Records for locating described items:
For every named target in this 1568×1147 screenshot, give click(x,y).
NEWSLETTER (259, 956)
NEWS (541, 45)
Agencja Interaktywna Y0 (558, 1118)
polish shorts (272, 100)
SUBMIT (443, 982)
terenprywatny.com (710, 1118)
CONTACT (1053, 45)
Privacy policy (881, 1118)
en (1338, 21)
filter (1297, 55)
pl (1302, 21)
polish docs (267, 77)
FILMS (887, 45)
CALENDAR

...

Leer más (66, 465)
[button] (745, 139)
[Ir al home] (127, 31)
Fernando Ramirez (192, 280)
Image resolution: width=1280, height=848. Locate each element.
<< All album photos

§ SET TASK: Update the lines from the one containing "[Ir al home] (127, 31)" through the one containing "<< All album photos", inclusive, so that "album" becomes "gallery" with nothing else altered. Return only those lines.

§ TASK RESULT:
[Ir al home] (127, 31)
Fernando Ramirez (192, 280)
Image resolution: width=1280, height=848. Locate each element.
<< All gallery photos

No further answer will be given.